Un incendie a ravagé d’importantes quantités de coton dans le village de Doussi, situé dans la commune rurale de Bagassi, causant de lourdes pertes pour près de 80 producteurs.
Le sinistre s’est produit dimanche dans cette localité de la province des Balé, région du Bankui (anciennement Boucle du Mouhoun), au Burkina-Faso.
Selon le quotidien public Sidwaya, relayant des sources locales, plus de 140 tonnes de coton ont été détruites alors que la production était stockée en attente de commercialisation.
Les récoltes appartenaient à un groupement de producteurs de coton (GPC) regroupant environ 80 membres. Pour ces exploitants, la vente du coton constitue la principale source de revenus annuels.
Abonnez-vous à notre chaîne whatsapp en un CLIC
Alertée, une équipe de secours de la mine de Bagassi est intervenue pour contenir les flammes. Mais la forte inflammabilité du coton a compliqué les opérations d’extinction.
À ce stade, l’origine de l’incendie reste inconnue. Une enquête devrait permettre d’en déterminer les circonstances exactes.
Cet épisode survient alors que la filière coton affiche des perspectives encourageantes au niveau national.
Selon le Programme régional de production intégrée du coton en Afrique (PR-PICA), la production de coton graine au Burkina Faso est attendue à 336 812 tonnes pour la campagne 2025/2026, soit une hausse de 15 % par rapport à la précédente saison.
Cette progression s’explique notamment par l’extension des superficies cultivées.
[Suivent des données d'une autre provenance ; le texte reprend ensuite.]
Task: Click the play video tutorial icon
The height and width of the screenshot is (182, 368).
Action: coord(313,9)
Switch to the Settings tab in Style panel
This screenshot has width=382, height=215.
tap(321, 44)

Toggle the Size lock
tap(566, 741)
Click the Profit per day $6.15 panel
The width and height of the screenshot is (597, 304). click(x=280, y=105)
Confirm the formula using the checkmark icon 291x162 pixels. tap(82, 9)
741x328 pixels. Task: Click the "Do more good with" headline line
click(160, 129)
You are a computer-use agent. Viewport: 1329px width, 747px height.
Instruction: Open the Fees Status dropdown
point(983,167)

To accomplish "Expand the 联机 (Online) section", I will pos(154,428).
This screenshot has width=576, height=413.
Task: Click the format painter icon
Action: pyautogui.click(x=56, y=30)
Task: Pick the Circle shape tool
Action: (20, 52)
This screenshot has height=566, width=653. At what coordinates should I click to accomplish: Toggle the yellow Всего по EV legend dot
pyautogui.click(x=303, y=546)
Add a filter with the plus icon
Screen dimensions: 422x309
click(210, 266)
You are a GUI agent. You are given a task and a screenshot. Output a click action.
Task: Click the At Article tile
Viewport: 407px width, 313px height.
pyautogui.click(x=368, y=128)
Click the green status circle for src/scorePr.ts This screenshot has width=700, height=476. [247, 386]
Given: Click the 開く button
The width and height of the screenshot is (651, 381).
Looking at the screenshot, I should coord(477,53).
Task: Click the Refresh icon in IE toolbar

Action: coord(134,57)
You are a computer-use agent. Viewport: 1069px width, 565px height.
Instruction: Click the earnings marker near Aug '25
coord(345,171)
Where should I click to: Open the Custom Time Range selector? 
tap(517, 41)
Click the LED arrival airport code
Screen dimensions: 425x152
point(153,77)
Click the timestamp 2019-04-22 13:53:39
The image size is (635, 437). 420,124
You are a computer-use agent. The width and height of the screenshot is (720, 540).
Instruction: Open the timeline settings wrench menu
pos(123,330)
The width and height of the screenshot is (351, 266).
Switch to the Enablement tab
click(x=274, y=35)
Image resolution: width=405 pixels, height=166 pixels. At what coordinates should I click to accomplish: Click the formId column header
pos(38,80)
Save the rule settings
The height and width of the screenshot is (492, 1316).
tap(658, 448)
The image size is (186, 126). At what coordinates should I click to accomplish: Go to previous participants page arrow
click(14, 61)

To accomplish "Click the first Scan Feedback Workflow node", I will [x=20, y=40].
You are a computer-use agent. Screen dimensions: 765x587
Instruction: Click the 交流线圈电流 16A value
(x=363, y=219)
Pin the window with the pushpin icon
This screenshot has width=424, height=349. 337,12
Les données compilées indiquent une augmentation de 13 % des surfaces, soit environ 44 629 hectares supplémentaires, portant la superficie totale à 391 407 hectares.
Si les indicateurs nationaux sont orientés à la hausse, l’incendie de Doussi rappelle la vulnérabilité des producteurs face aux risques logistiques et sécuritaires, notamment au stade du stockage.
Pour les exploitants sinistrés, l’enjeu est désormais double : évaluer l’ampleur réelle des pertes et mobiliser d’éventuels mécanismes de soutien pour préserver leur équilibre financier.